The fracturing of the formation 20 by the fluid pressure creates seismic energy that is detectable by the seismic sensors 12. The time at which the seismic energy is detected by each of the sensors 12 with respect to the time-dependent position in the subsurface of the formation fracture created by the injected fluid is related to the acoustic velocity of each of the formations 16, 18, 20, and the position of each of the seismic sensors 12.
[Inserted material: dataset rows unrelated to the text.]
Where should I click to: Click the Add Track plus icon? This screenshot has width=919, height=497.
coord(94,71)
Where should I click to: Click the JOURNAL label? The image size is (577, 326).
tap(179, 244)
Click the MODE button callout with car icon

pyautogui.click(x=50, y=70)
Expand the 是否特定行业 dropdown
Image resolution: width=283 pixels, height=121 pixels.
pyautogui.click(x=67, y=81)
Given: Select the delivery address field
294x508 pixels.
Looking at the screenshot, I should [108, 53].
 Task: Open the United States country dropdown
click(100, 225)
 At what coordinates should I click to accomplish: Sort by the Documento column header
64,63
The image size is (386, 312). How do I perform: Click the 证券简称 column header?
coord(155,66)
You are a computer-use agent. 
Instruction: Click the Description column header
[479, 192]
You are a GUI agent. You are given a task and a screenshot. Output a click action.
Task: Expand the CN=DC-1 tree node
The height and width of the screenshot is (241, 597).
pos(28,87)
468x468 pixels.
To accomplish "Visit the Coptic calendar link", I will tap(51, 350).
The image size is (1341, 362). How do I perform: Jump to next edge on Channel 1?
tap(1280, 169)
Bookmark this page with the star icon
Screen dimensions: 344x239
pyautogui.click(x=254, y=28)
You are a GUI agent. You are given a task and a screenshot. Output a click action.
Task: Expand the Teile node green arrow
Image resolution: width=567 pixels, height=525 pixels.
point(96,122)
A particular arrangement of seismic sensors that may be used advantageously in some implementations is an array of seismic sensors such as shown in FIG. 2. The array shown in FIG. 2 generally includes radially extending lines 111 through 120 of spaced apart seismic sensors, individual examples of which are shown at 122, which can be three component geophones as explained above with reference to FIG. 1. The array shown in FIG. 1 can be configured and used, in some examples, as part of a fracture monitoring service sold under the trademark FRACSTAR, which is a registered trademark of Microseismic, Inc., Houston, Tex., one of the assignees of the present invention. In such monitoring service, seismic signals are detected while fluid is pumped into a subsurface formation from the surface through a wellbore W drilled through the subsurface formations. See, for example, U.S. Patent Application Publication No. 2008/0068928 filed by Duncan et al., and the patent application for which is assigned to Microseismic, Inc. for a description of fracture monitoring using passive seismic signals.
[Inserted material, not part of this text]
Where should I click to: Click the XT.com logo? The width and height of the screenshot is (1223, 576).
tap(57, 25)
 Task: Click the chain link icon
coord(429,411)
The arrangement of the seismic sensors shown in FIG. 2, however, is only one example of an arrangement of seismic sensors that may be used to acquire passive seismic signals according to the invention, and such arrangement should not be construed as a limit on the scope of the present invention. It is important, however that in the case of recording signals during fracture monitoring that the sensors are arranged in a plurality of azimuthal directions and at a plurality of distances (“offsets”) from the position of the wellbore. It should also be understood that in other implementations, passive seismic signals may be recorded for a selected period of time without pumping fluid into the subsurface formations. Accordingly, the arrangement shown in FIG. 2, and its use with fracture pumping, should not be construed as limitations on the scope of the present invention.
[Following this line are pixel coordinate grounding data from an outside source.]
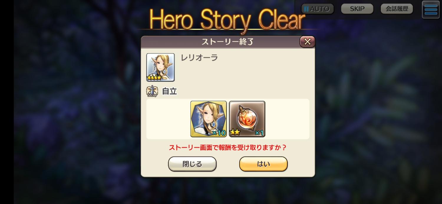Select the レリオーラ shard reward icon

pyautogui.click(x=209, y=119)
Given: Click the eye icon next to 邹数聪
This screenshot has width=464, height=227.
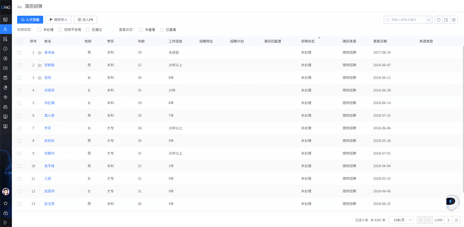Looking at the screenshot, I should 40,65.
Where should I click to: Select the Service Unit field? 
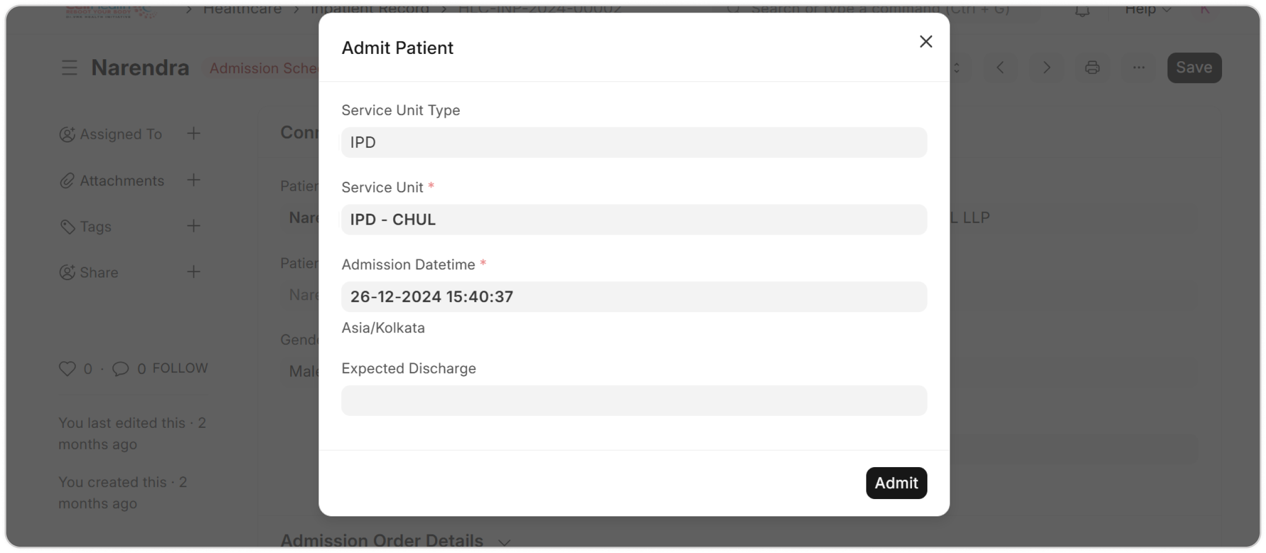click(x=634, y=219)
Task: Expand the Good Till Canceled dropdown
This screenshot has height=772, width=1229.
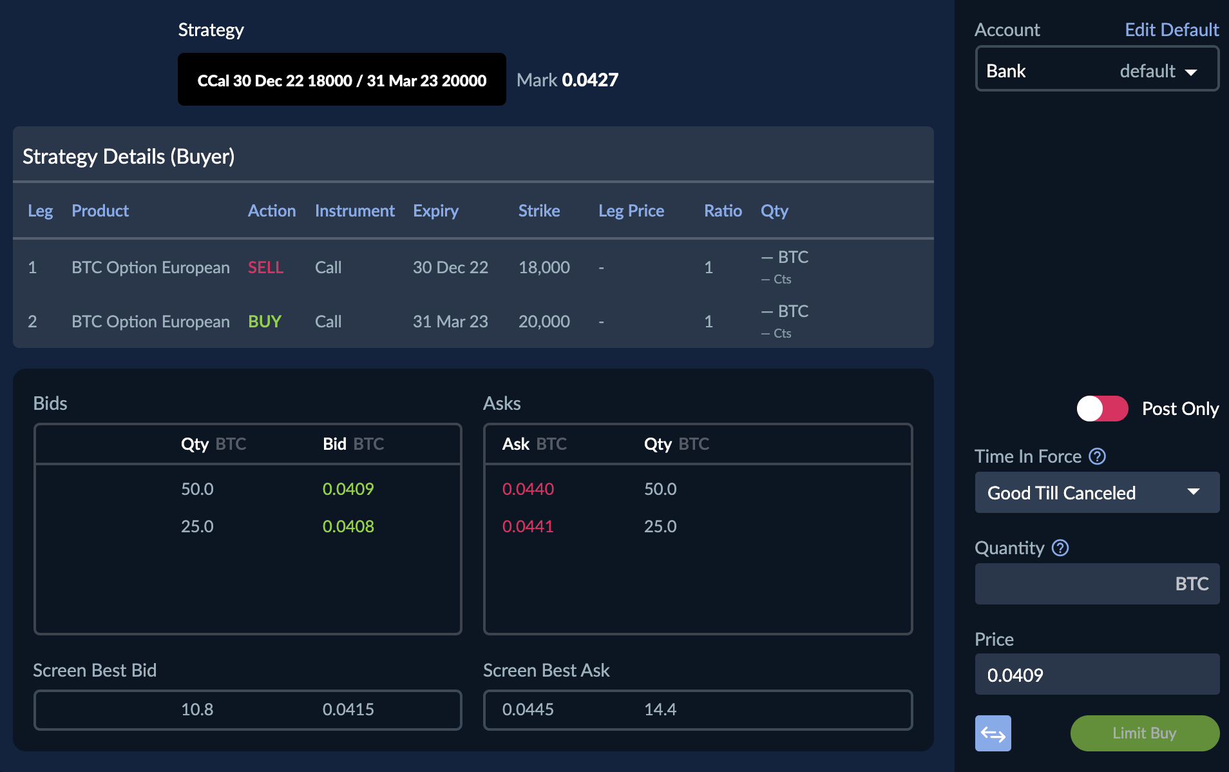Action: [x=1096, y=492]
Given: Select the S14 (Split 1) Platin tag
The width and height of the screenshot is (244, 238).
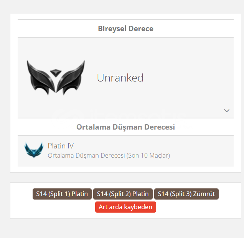Looking at the screenshot, I should (x=62, y=194).
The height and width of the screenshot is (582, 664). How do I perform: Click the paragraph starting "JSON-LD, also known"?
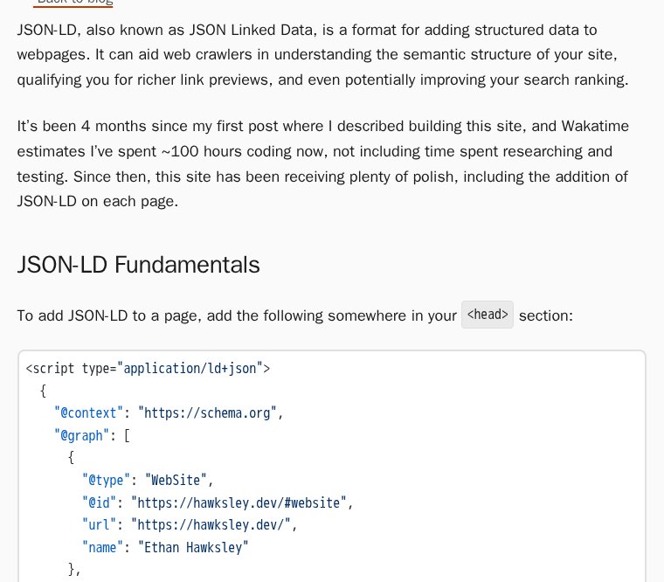click(322, 55)
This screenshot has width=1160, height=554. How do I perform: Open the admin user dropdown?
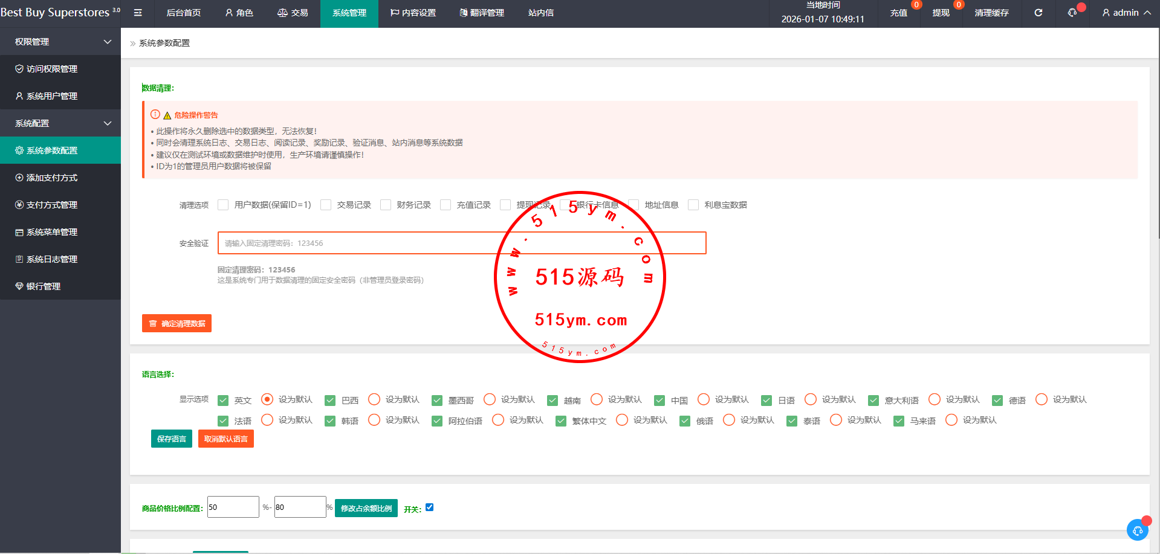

The recording system is disposed proximate the array and may include equipment (not shown separately) to be used to record the signals generated by the seismic sensors in each of the sensor lines 111-120. As explained above, the signals may be recorded individually for each sensor 122, or in some examples, selected numbers of adjacent seismic sensors in each line 111-120 may have their signals combined or summed by electrical series connection or other electrical configuration, or the signals may be equivalently summed in the recording system 10. The recording system 10 may include a general purpose, programmable computer (not shown separately) for processing the recorded signals, and storing or displaying the signals on, for example, a computer display according to the invention. Processing signal recordings according to the invention may be also performed at any other location.


Recording seismic signals generated by the sensors 122 in the array may be performed continuously over a selected period of time, for example from several minutes to several weeks in duration. In other examples, signal recording may take place over a time period extending as long as several years in duration. Thus, for each sensor (or selected groups of sensors) a signal recording will include signal amplitude with respect to time for the entire selected recording time interval, for each of the three components of motion detected by each seismic sensor.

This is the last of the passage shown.